▶ [WRITTEN EXERCISE]:
Resume the reflection on prayer and spiritual struggle below, continuing from its last sentence.

▶ [GIVEN PASSAGE]:

+--

Death to the world without prayer is simply death.
The past few days have been hard. I’m struggling against depression, struggling against hating people in the world as opposed to the world itself, struggling against apathy in my schoolwork, struggling against spiritual apathy, struggling against nihilistic thoughts that maybe this life means nothing…
I know I must be getting something wrong because I am not getting any closer to God. I still have little desire to pray, for all my obsessing over suffering — what good is that suffering if it does not draw me to prayer? And what is that suffering, anyway? It seems to be entirely self-inflicted, because it’s all in my mind. I really have little or nothing in my life that is not going well for me. The retort to that in my mind, however, is that the world would see that I’m doing just fine, but spiritually I am not. Maybe there’s some truth in that. I’m not sure anymore. And I won’t be sure unless I start praying more.

+--

Extracted records:
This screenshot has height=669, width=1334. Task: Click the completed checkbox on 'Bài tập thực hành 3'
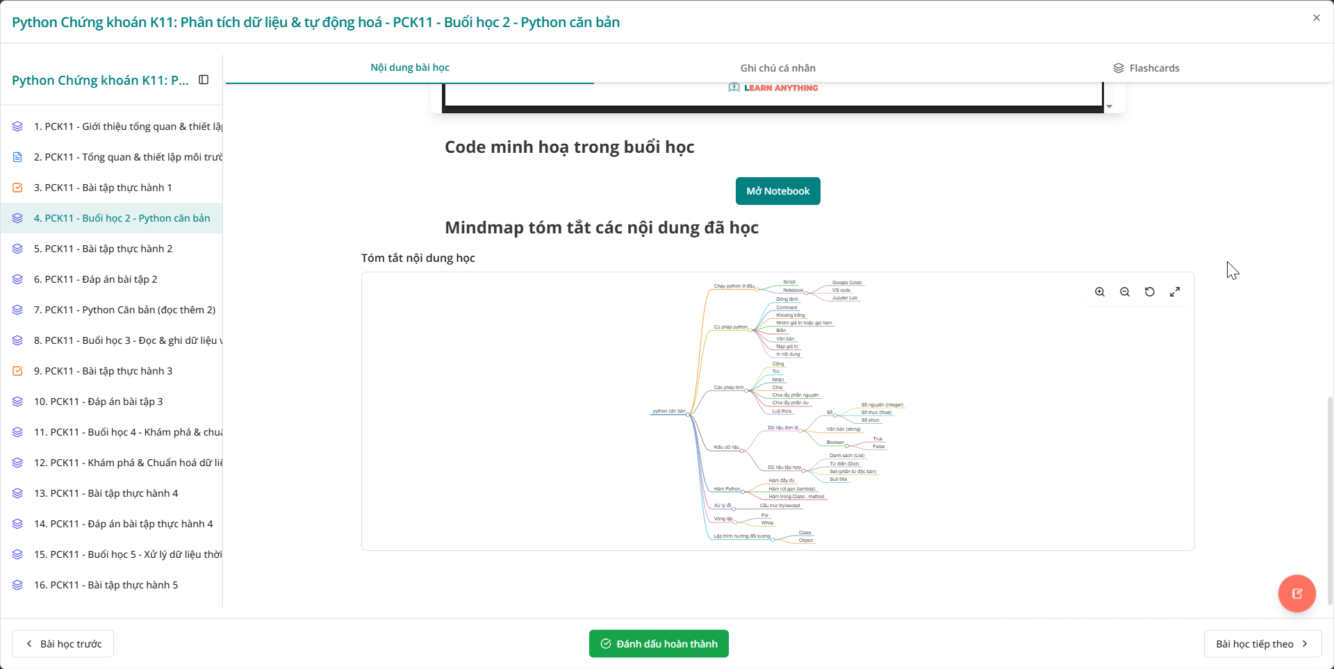click(x=17, y=370)
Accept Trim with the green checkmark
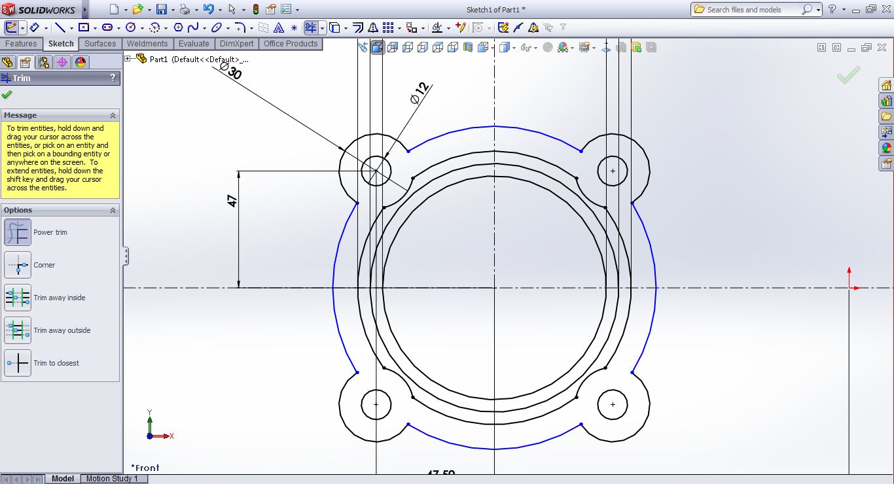The width and height of the screenshot is (894, 484). [x=7, y=94]
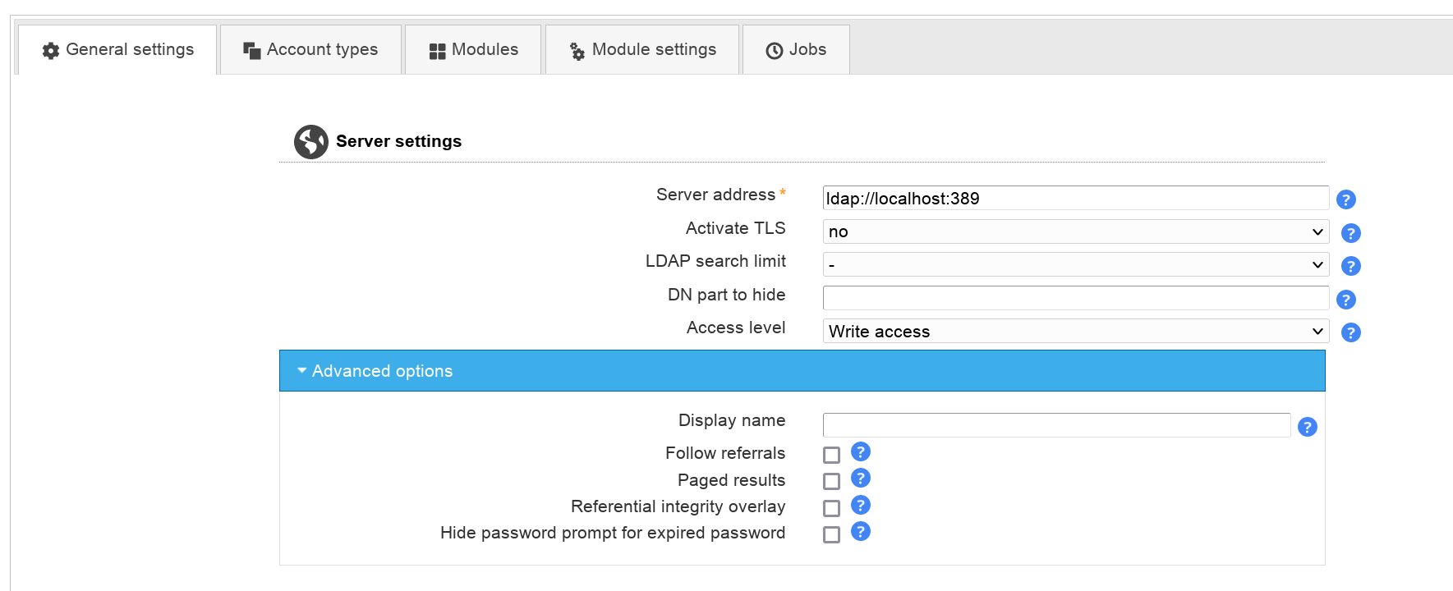Switch to the Account types tab
The height and width of the screenshot is (591, 1453).
point(310,50)

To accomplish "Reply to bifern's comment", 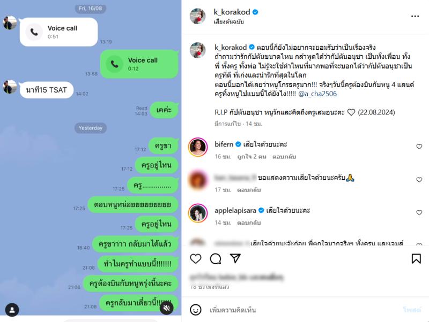I will coord(284,157).
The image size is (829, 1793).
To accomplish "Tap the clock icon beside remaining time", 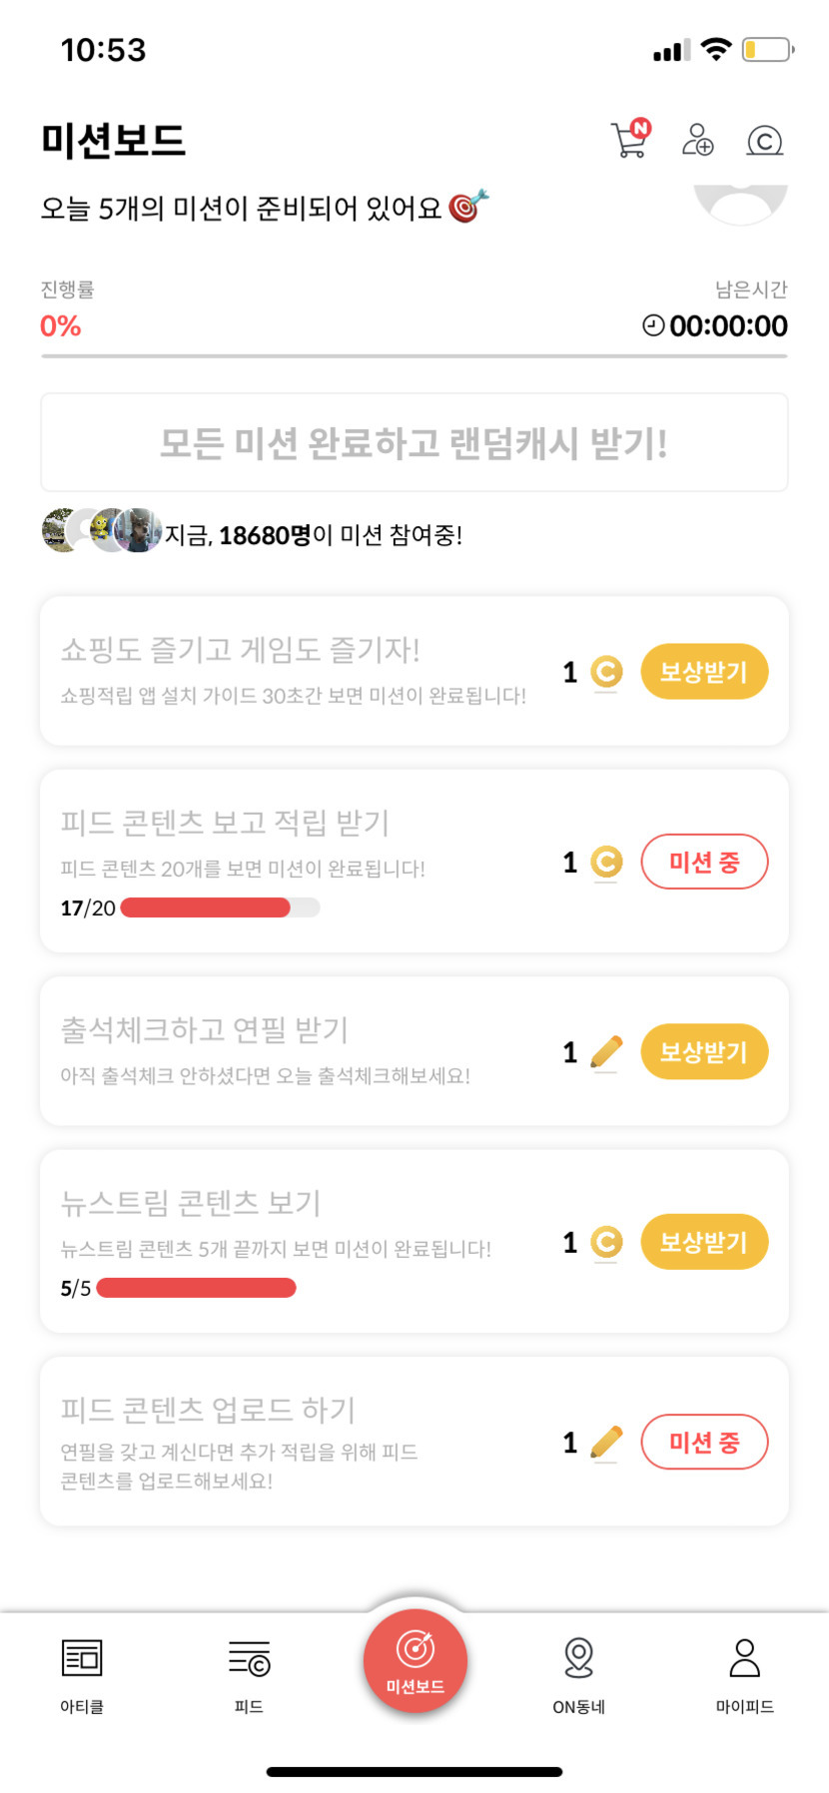I will pos(653,325).
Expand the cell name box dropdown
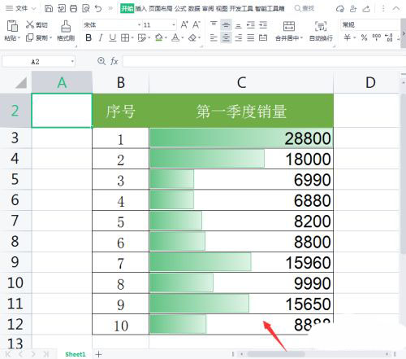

+--

▶ [EXERCISE OUTPUT]:
I have a prayer rope around my wrist, and I use it once in awhile. I’m thinking I should probably use it more often if I want all of my endless ponderings to have any kind of meaning… I don’t know why I’m so into reading about Orthodox spirituality, and thinking on how to apply that to the question of how to live my life, if I’m not going to do anything with it. I have established something of a prayer rule for myself, but I only follow it off-and-on — that needs to change.
When I first decided to become Orthodox, I had in my mind that the meaning of life is theosis. Now, that answer seems simplistic; it’s far easier said than done. Am I holier now than I was a year ago? It’s probably not for me to say, but I feel little progress has been made. Sure, outwardly I seem a lot different, but am I? I judge the world and everyone in it just as harshly as I did in the height of my black metal days. That alone is a severe problem.
Theosis… union with God, full communion with Him, just as He intended when we humans were created. So why don’t I pray? What else is prayer but one of the greatest gifts in being drawn closer to Him? It’s ridiculous if I think about it for long… an Orthodox convert all about how this life is filled with suffering and affliction and how we must utterly die to this world to live in the next, and yet this Orthodox convert cannot do the most basic of things, which is to pray to the very God he claims to put his trust in. What am I doing?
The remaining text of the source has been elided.